Problem statement
Your job with the data below: print everything from the line that holds "Условия и расценки" down to the line that holds "22.08.2026 18:00 (42, 1063)", ends included, exactly, and nothing else.

The records
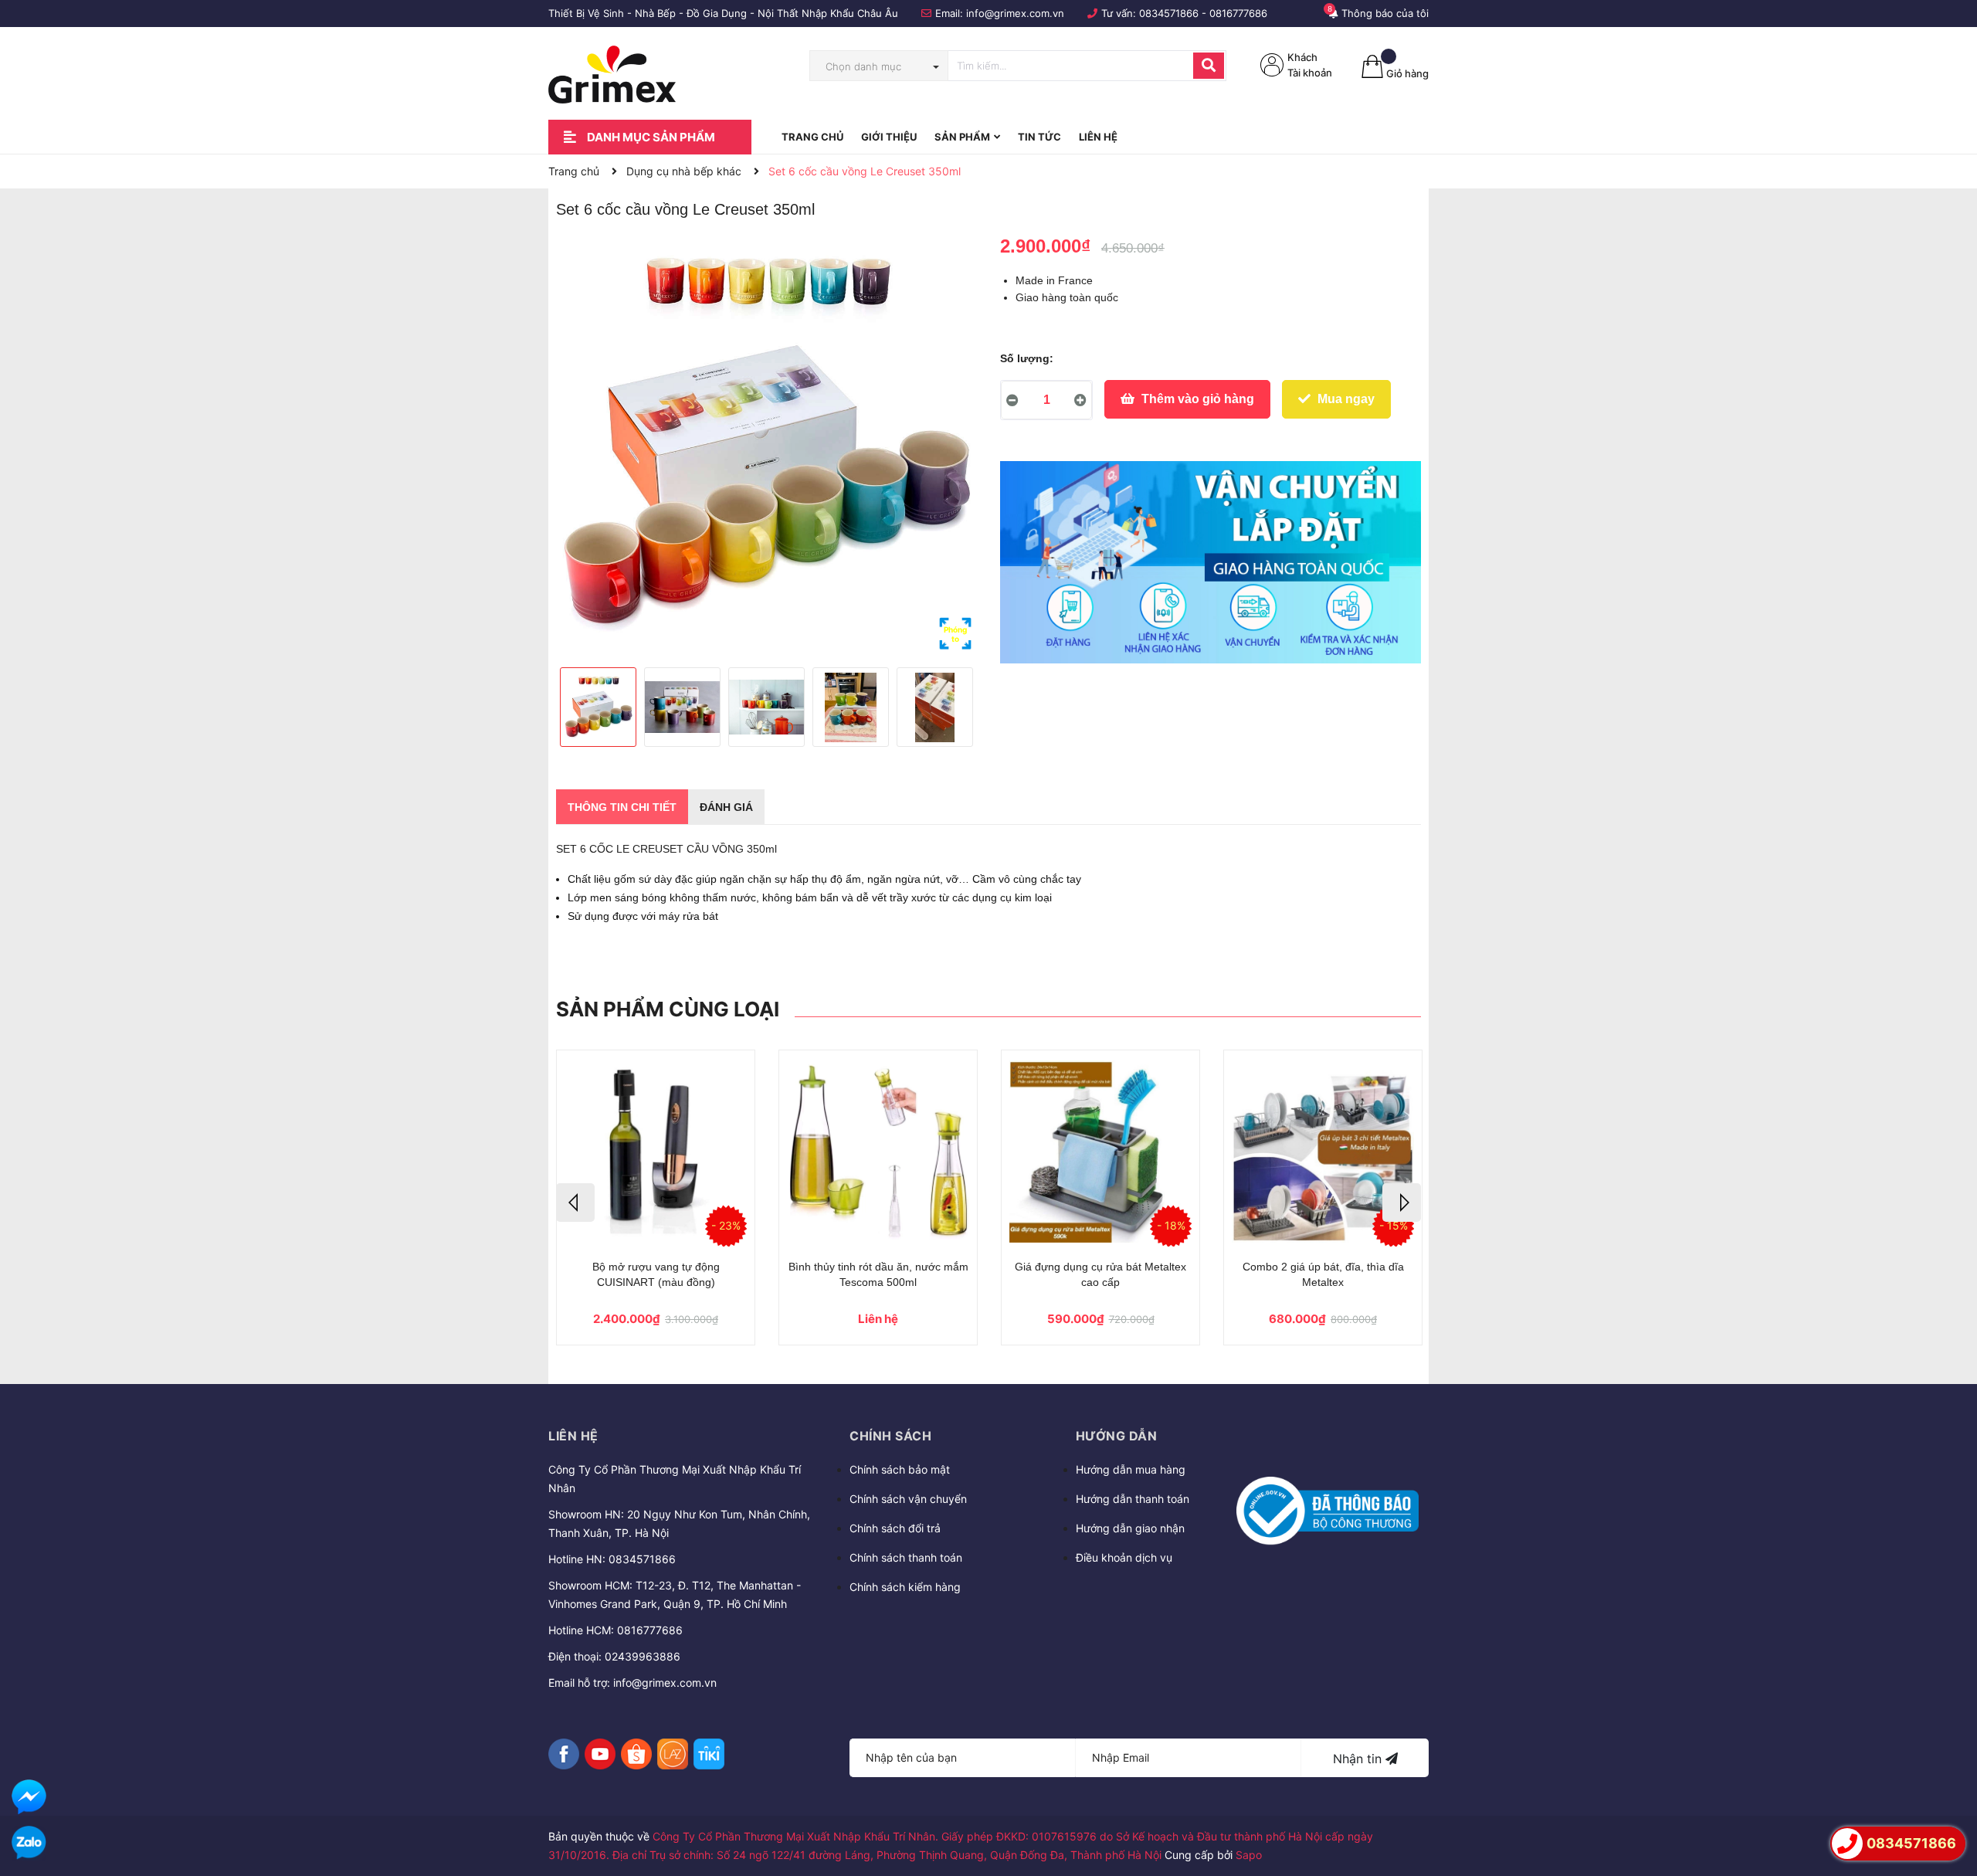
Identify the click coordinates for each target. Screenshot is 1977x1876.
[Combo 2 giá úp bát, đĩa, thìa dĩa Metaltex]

==

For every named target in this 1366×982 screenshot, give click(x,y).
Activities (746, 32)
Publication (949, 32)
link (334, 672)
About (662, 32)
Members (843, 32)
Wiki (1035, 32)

* * *

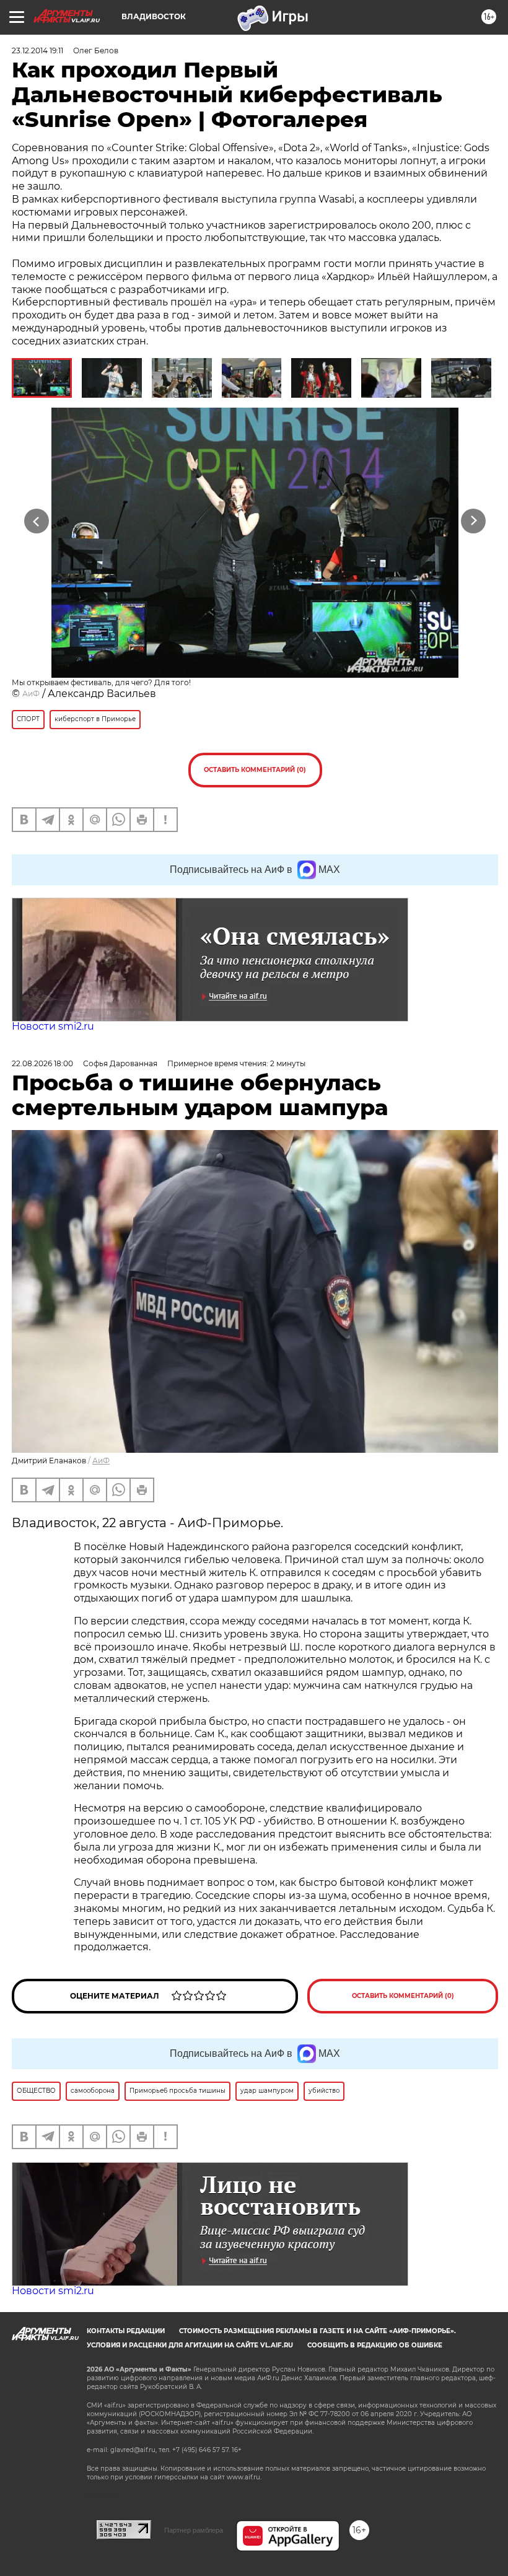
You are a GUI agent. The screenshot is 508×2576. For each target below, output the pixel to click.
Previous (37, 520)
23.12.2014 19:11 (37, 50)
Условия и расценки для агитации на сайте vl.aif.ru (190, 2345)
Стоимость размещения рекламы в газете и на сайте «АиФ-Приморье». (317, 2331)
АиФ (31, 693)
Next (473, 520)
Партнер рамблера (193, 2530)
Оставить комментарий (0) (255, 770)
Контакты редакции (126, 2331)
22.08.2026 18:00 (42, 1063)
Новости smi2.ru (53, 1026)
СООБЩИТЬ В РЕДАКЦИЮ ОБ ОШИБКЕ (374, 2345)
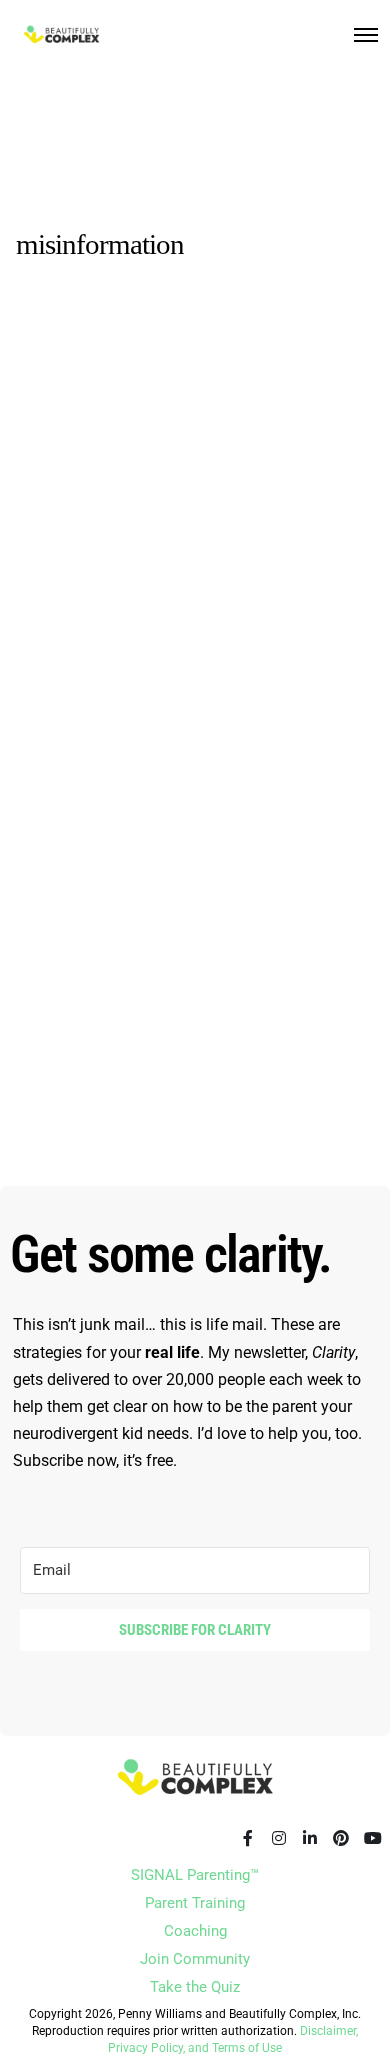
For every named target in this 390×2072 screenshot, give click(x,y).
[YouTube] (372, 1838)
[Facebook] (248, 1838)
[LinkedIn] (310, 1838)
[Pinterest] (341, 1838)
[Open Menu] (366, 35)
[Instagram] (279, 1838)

Answer to this exercise
Условия и расценки для агитации на сайте vl.aif.ru (190, 2345)
Стоимость размещения рекламы в газете и на сайте «АиФ-Приморье». (317, 2331)
АиФ (31, 693)
Next (473, 520)
Партнер рамблера (193, 2530)
Оставить комментарий (0) (255, 770)
Контакты редакции (126, 2331)
22.08.2026 18:00 (42, 1063)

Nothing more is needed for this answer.